Charter's liquidity position is adequate given the current rating and is
supported by $868 million of cash on hand as of Sept. 30, 2012 (Fitch notes that
$768 million of cash was used to fund the partial redemption of CCH II senior
notes in October 2012), borrowing capacity from CCO's $1.15 billion revolver
(all of which was available as of Sept. 30, 2012) and expected free cash flow
generation. Fitch notes that amounts available for borrowing under CCO's
revolver was approximately $715 million after giving effect for the redemption
of the remaining $468 million of CCH II's senior notes in November 2012.
Charter has successfully extended its maturity profile as only 5.8% of
outstanding debt as of Sept. 30, 2012 is scheduled to mature before 2016, $267
million and $418 million during 2013 and 2014 respectively. Fitch anticipates
that a large portion of near term maturities will retired with current cash and
future free cash flow generation. Refinancing risk elevates during 2016 when
approximately $1.5 billion of bank debt is scheduled to mature.
--Positive rating actions would be contemplated as leverage declines below 4.5x.
--The company demonstrates progress in closing gaps relative to its industry
peers on service penetration rates and strategic bandwidth initiatives.

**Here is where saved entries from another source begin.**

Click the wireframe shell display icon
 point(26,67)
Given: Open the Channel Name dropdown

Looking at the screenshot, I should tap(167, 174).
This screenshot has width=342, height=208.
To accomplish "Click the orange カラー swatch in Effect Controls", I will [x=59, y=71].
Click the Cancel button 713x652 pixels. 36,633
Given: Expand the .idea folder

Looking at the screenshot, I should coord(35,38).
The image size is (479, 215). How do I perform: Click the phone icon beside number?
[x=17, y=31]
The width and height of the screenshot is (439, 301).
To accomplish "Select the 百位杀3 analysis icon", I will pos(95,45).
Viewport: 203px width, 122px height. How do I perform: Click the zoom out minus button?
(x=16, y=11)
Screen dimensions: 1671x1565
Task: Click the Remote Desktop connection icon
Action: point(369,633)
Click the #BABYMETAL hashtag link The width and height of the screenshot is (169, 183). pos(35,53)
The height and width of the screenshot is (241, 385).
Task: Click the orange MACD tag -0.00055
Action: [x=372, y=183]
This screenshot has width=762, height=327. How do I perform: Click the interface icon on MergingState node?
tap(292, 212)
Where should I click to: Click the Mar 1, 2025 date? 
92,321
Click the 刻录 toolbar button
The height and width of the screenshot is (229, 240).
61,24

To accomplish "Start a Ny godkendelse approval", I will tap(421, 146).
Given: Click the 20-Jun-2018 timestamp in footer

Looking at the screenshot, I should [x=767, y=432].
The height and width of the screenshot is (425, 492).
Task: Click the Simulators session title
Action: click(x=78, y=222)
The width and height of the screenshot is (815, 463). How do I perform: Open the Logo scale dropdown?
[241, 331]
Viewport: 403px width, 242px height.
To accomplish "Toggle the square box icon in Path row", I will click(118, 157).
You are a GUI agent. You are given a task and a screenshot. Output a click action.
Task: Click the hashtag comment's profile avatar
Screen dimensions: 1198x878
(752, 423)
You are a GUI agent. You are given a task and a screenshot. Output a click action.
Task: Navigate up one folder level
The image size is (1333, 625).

--Operating profile strengthens as the company captures sustainable revenue and
cash flow growth envisioned when implementing the current operating strategy.
--Fitch believes negative rating actions would likely coincide with a leveraging
transaction that increases leverage beyond 5.5x in the absence of a credible
--Adoption of a more aggressive financial strategy;
--A perceived weakening of Charter's competitive position or failure of the
current operating strategy to produce sustainable revenue and cash flow growth
along with strengthening operating margins.
Fitch has affirmed the following ratings with a Stable Outlook:
CCO Holdings, LLC
--IDR at 'BB-';
--Senior secured term loan at 'BB+';
--Senior unsecured debt at 'BB-'.
Charter Communications Operating, LLC
--IDR at 'BB-';
--Senior secured credit facility at 'BB+'.